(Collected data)
BEGIN

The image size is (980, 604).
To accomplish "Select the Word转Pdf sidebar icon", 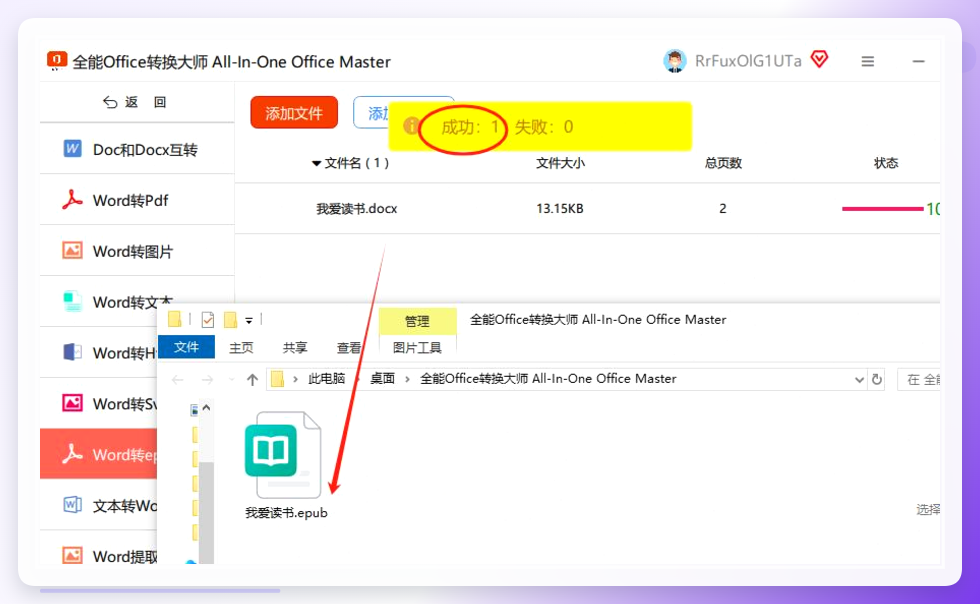I will pos(72,199).
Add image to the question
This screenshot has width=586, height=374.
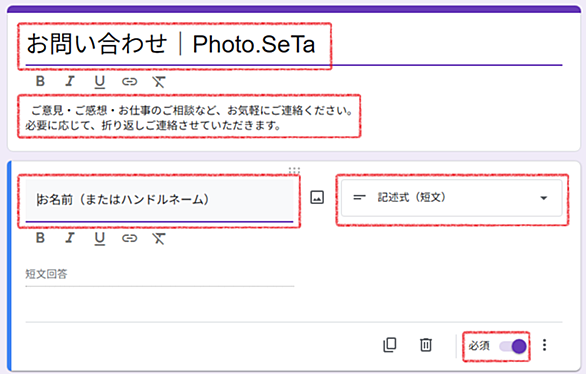point(317,197)
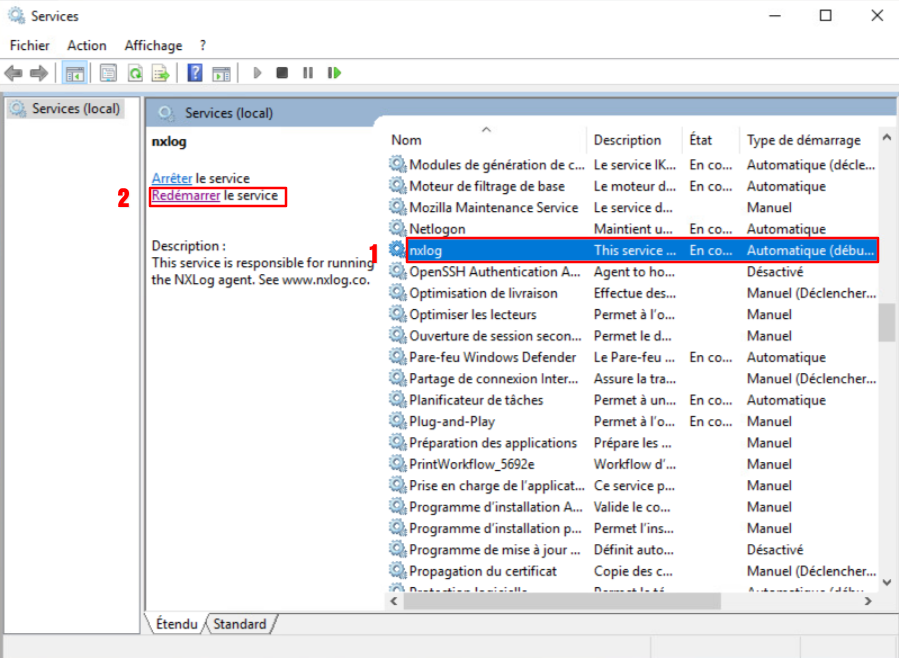Click the Redémarrer le service link
The image size is (899, 658).
point(186,196)
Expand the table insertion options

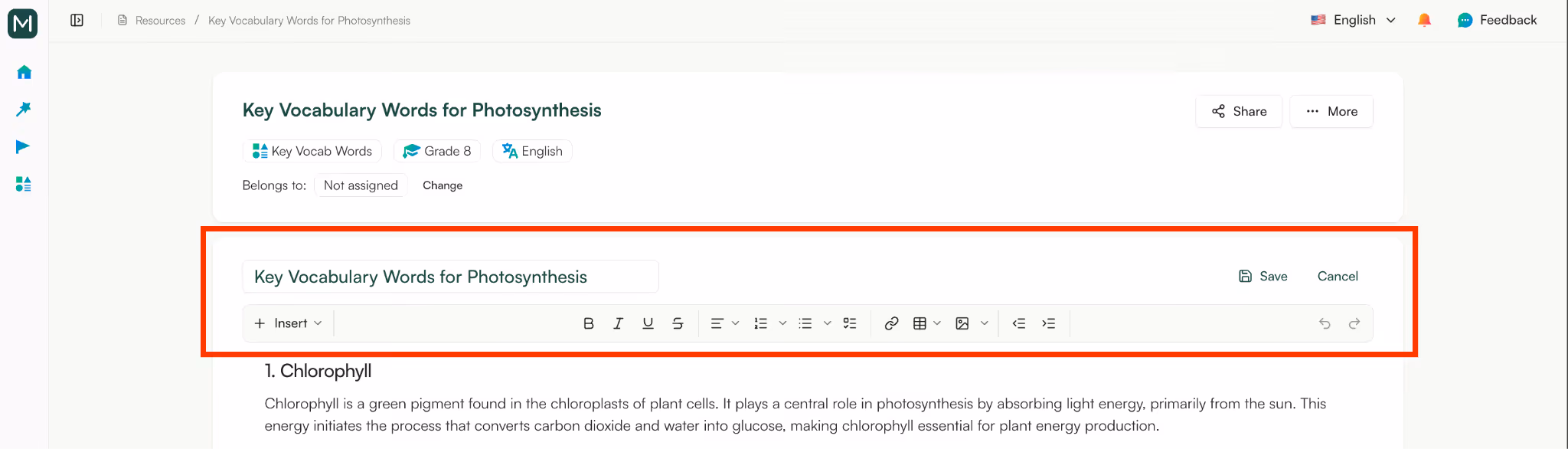938,323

END

● **WHAT THE EXERCISE ASKS**
Lines from the one holding "Add image to the question" to the end of the data, both ends included, are to be given again exactly; no pictures belong in the copy.

● **TASK RESULT**
Add image to the question
This screenshot has width=586, height=374.
point(317,197)
Click the Redémarrer le service link
The image size is (899, 658).
point(186,196)
Expand the table insertion options

938,323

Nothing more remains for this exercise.